Figure 2. Microbial diversity analyses at different taxonomic levels from fecal samples collected by fecal loop (FL) and litter box (LB) approaches. Boxplots of non-redundant microbial taxa and alpha diversity (Shannon index) for each sample and principal coordinates analysis (PCoA) plot of beta diversity (Bray–Curtis dissimilarity) for microbial profiles from the LB (brown) and FL (blue) groups at (A) phylum, (B) class, (C) order, (D) family, (E) genus, and (F) species levels.
No significant variation in microbial diversities was observed at all taxonomic levels between the LB and FL groups
Alpha-diversity, as measured by the Shannon index, and beta-diversity, assessed using the Bray-Curtis distance, were determined for microbial profiles in both the LB and FL groups (Figure 2). For alpha-diversity, no significant differences were detected between the LB and FL groups at the phylum (LB: 1.05 [1.02–1.08, 95% CI], FL: 1.10 [1.03–1.18, 95% CI]; p = 0.064), class (LB: 1.68 [1.56–1.79, 95% CI], FL: 1.74 [1.66–1.82, 95% CI]; p = 0.275), order (LB: 1.78 [1.65–1.91, 95% CI], FL: 1.83 [1.74–1.93, 95% CI]; p = 0.432), family (LB: 2.36 [2.21–2.50, 95% CI], FL: 2.41 [2.29–2.53, 95% CI]; p = 0.492), genus (LB: 2.58 [2.42–2.74, 95% CI], FL: 2.67 [2.54–2.80, 95% CI]; p = 0.160), and species levels (LB: 3.57 [3.42–3.73, 95% CI], FL: 3.57 [3.42–3.71, 95% CI]; p = 0.846; Figure 2). When additional alpha diversity metrics were examined, we failed to discover any significant differences in Simpson diversity index, richness, or Chao1 index between FL and LB (p > 0.05). Similarly, no significant changes were detected in beta-diversity analysis either (p > 0.689 for all taxonomic levels, PERMANOVA test; Figure 2) using both Bray-Curtis and Jaccard distance measures. When we use the long-read assembled reference contigs as the mapping reference, the results remain consistent (see Supplementary Figure S2).

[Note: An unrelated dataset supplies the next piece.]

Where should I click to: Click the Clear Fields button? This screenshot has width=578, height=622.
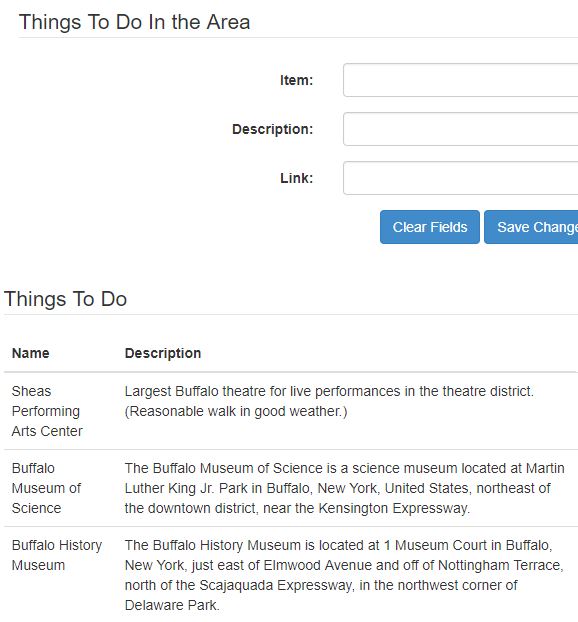pos(430,227)
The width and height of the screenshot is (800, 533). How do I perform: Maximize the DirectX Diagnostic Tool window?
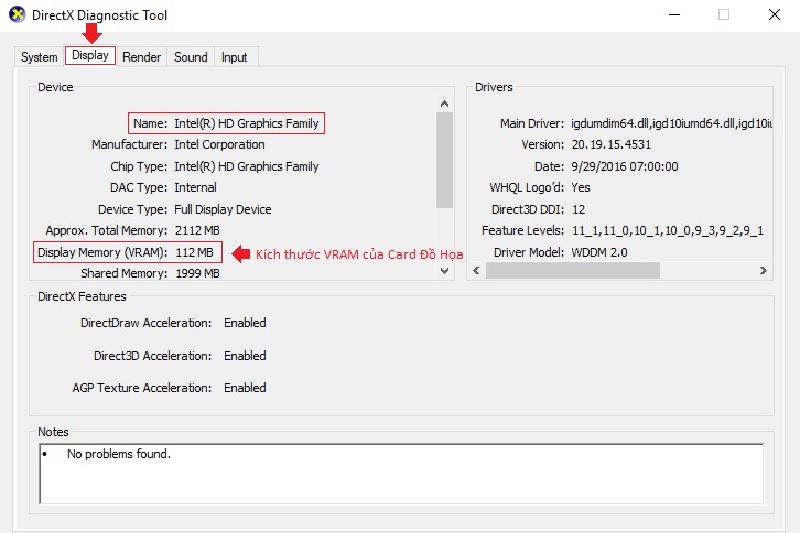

Consistent relative taxonomic abundance in the microbiome quantified from fecal samples collected by LB and FL
Through Wilcoxon signed-rank tests on all taxonomic categories at the phylum level in the LB and FL groups, no significant difference was detected in the relative abundance of the top five most abundant phyla: Firmicutes (LB: 48.6% [42.6–54.6%, 95% CI] vs. FL: 47.5% [43.1–51.9%, 95% CI]; Padj = 1), Actinobacteria (LB: 39.4% [30.8–47.9%, 95% CI] vs. FL: 37.7% [29.4–46.0%, 95% CI]; Padj = 1), Bacteroidetes (LB: 8.1% [6.1–10.1%, 95% CI] vs. FL: 9.6% [5.3–14.0%, 95% CI]; Padj = 0.880), Proteobacteria (LB: 0.9% [0.4–1.4%, 95% CI] vs. FL: 1.9% [0.6–3.3%, 95% CI]; Padj = 0.639), and Fusobacteria (LB: 0% [0–0%, 95% CI] vs. FL: 0% [0–0%, 95% CI]; Padj = 0.639; Figure 3A). Collectively, these five predominant phyla represented more than 97% of all phyla observed in both the LB and FL groups (97.6% [97.2–97.9%, 95% CI] vs. 97.5% [97.2–97.8%, 95% CI]; p = 1). When utilizing the long-read assembled feline gut microbiome contigs as the reference, the top five most abundant phyla remained consistent and maintained the same ranking order (Supplementary Figure S3A). Upon examining lower taxonomic units, there were no significant differences in the relative abundance between the LB and FL groups at the class, order, family, genus, or species levels (Padj > 0.909 for short-read assembly, and Padj > 0.379 for long-read assembly). Furthermore, in addition to pairwise nonparametric tests, we employed the ANCOM approach for detecting differential abundance as outlined in the Methods section. Our analysis did not reveal any taxa with a statistically significant difference in abundance between the LB and FL groups (FDR > 0.05; Supplementary Data S2), and 99.5% of the tested taxa exhibited an FDR = 1, suggesting remarkable concordance in microbial abundance between the two fecal sample collection methods.
Figure 3. Relative abundance of major phyla and microbiome abundance (> 0.1%) correlation at class and order levels in the feline microbiome from samples collected by fecal loop (FL) and litter box (LB) approaches. (A) Boxplots of major phyla in LB (brown) and FL (blue) groups. (B) Correlation plots of microbes with high abundance (> 0.1%) at class and order levels. Each data point on the plot represents the averaged relative abundance of a particular taxon across samples within each group (FL on the y-axis and LB on the x-axis), and error bars indicate the standard error intervals around the mean for FL (vertical lines) and LB (horizontal lines) groups.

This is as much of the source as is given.